Но дружба Бритого Ли с Сунь Вэем оказалась недолговечной. На улицах тогда кроме толп демонстрантов стали появляться люди с ножницами и машинками для стрижки волос. Завидев кого-нибудь в шортах, они хватали его и кромсали на нем штаны, пока те не начинали походить на швабру. Приметив длинноволосого мужчину, придавливали его к земле и выстригали на голове машинкой натуральную поляну с сорняками. И шорты, и длинные волосы — все это были признаки буржуазии. Патлатому Сунь Вэю никаким макаром не удалось бы скрыться.

Однажды утром, едва Бритый Ли со своим другом вышел на улицу и увидел, что отец Сунь Вэя, понурив голову, бродит с метлой вдалеке, как к ним подбежало несколько человек с ножницами и машинками. Сунь Вэй как раз исполнял свое: «Эх, вопрошу ль небеса и землю, кто владеет долею нашей?»

Услышав за спиной топот приближающихся людей, Ли обернулся и посмотрел назад. Он увидел, как несколько красноповязочных с ножницами и машинками кинулись к нему и, не понимая, что происходит, повернулся к Сунь Вэю, но тот уже бросился бежать сломя голову к своему отцу. Те с красными повязками пронеслись, как вихрь, мимо Ли и бросились догонять маячившего впереди Сунь Вэя.

Приятель Бритого Ли, обыкновенно при встрече быстро шмыгавший мимо собственного отца с низко опущенной головой, тут захотел спасти свою обожаемую шевелюру и кинулся к отцу с громкими воплями:

— Папа, спаси меня!

Но посреди улицы вырос еще один с красной повязкой на рукаве. Когда Сунь Вэй добежал до него, тот сделал мгновенный выпад, и Сунь Вэй грохнулся оземь, как подкошенный. Потом он поднялся, чтоб бежать дальше, но в этот миг подоспели те, кто был сзади, и придавили Сунь Вэя к земле. За ними подбежал и Ли, а заодно и отец Сунь Вэя. Ветром у него сдуло по пути колпак, но он вернулся, поднял его и вновь водрузил на голову, а потом побежал вперед, размахивая одной рукой, пока вторая придерживала на голове бумажный конус.
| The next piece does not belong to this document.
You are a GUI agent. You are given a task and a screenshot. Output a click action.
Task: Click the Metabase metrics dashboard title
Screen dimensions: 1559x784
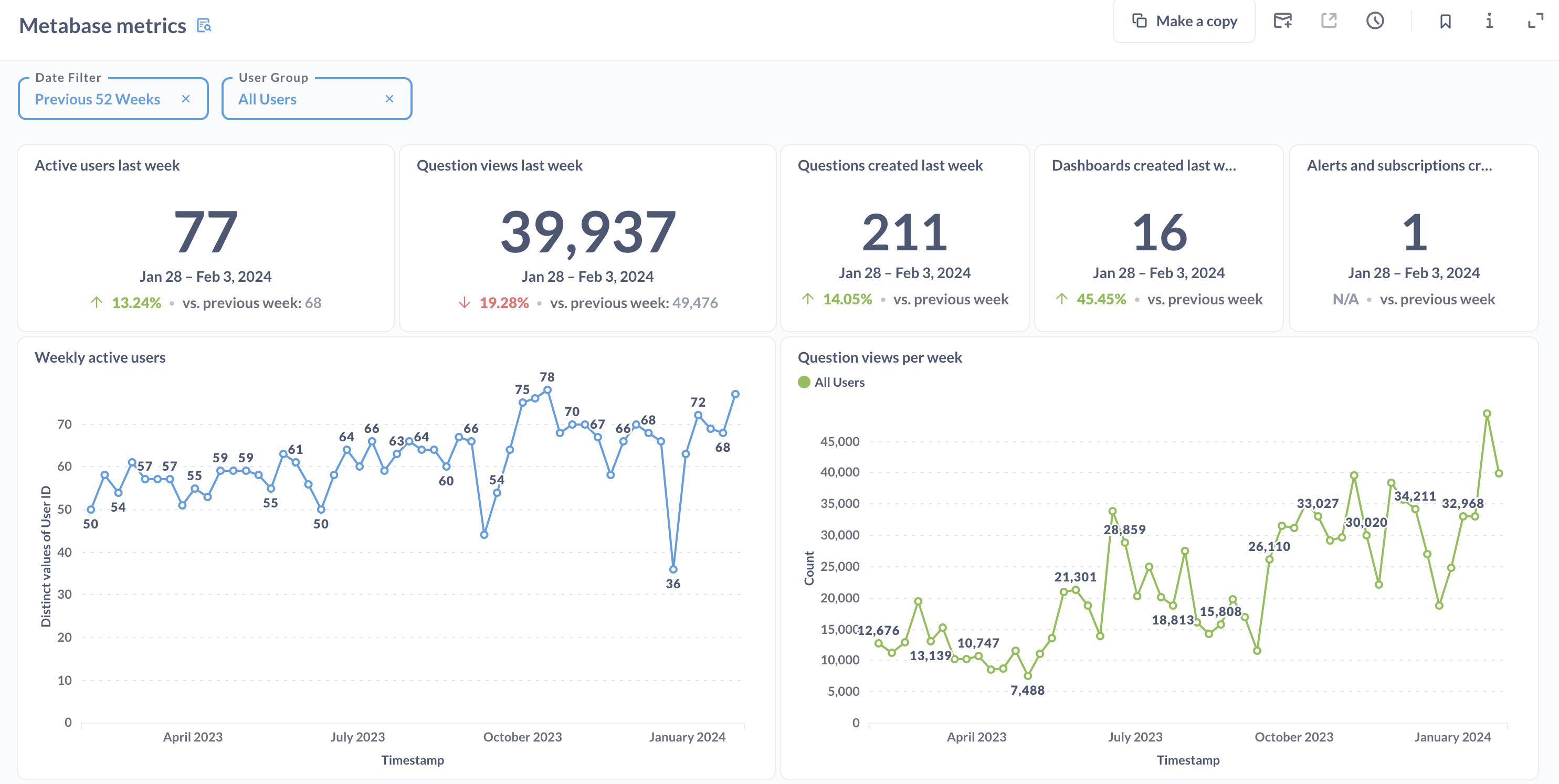pyautogui.click(x=102, y=25)
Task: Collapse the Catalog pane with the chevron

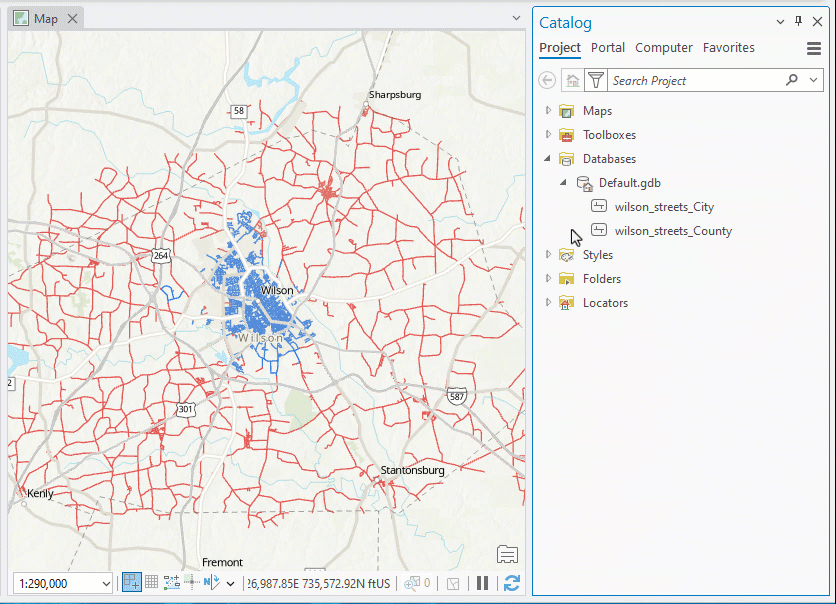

Пара крепких ребят прижала Сунь Вэя и принялась машинкой насильно корнать его роскошные длинные волосы. Сунь Вэй бился изо всех сил. Когда ему сжали руки, его ноги продолжали выписывать кругаля, как у пловца. Двое красноповязочных опустились на землю и придавили ему колени, чтоб он не мог двигаться. Когда тело Сунь Вэя оказалось сковано их мертвой хваткой, его голова стала закидываться вверх с непрекращающимися воплями:

— Папа, папа!

Машинка в руках красноповязочных, как пила, пошла по волосам и затылку Сунь Вэя. От судорожных движений его тела и усердия бривших его, она соскользнула с затылка вниз и вдруг глубоко врезалась ему в шею. Детина с машинкой продолжал брить что было мочи, не замечая, как брызги крови окрасили лезвия. Его рука так и не остановилась, пока не перерезала артерию.

Тут малолетний Ли увидел жуткую сцену: кровь из артерии взвилась фонтаном почти под два метра с небольшим, забрызгав всех красноповязочных с головы до пят. От испуга они подскочили, как на пружинах. Отец Сунь Вэя подбежал в своем бумажном колпаке и, увидев, как хлещет из шеи сына кровь, завыл, чтоб они отпустили его ребенка. Он грохнулся на колени в залитую кровью пыль, колпак свалился туда же. На этот раз он не бросился его поднимать, а обхватил сына руками. Голова Сунь Вэя качалась, как подрубленная. Отец выкрикивал имя Сунь Вэя, но тот никак не реагировал. С ужасом отец обратился к толпе:

— Мой сын умер?

Ему никто не ответил. Красноповязочные, покончив с Сунь Вэем, обтирали с лиц свежую кровь и обалдело пялились по сторонам, словно в конец одурев от увиденного. Тогда отец Сунь Вэя поднялся на ноги и проорал им в лицо:

— Вы! Убили моего сына!

С криками он набросился на них, и красноповязочные испуганно разбежались. Отец Сунь Вэя гневно вскинул кулаки и не знал, как быть: которого из них преследовать? Тут подошло еще несколько людей с повязками. Они принялись честить отца Сунь Вэя, требуя, чтоб он вернулся к своей метле. Тогда гневные кулаки обрушились на них, и Бритый Ли стал свидетелем жуткого побоища. Четверо набросились на одного, гоняя несчастного туда-сюда по улице, словно огромное вертящееся животное, и толпа зевак то накатывала, то отступала в такт их движениям. Отец Сунь Вэя бил их руками, пинал ногами, долбил головой, оглашая улицу ревом бешеного льва. Им и вчетвером было не одолеть его. Давно, когда он дрался с Сун Фаньпином, отец Сунь Вэя был ему совсем не противник. Но в тот миг Бритый Ли был уверен, что он разделал бы под орех и самого Сун Фаньпина.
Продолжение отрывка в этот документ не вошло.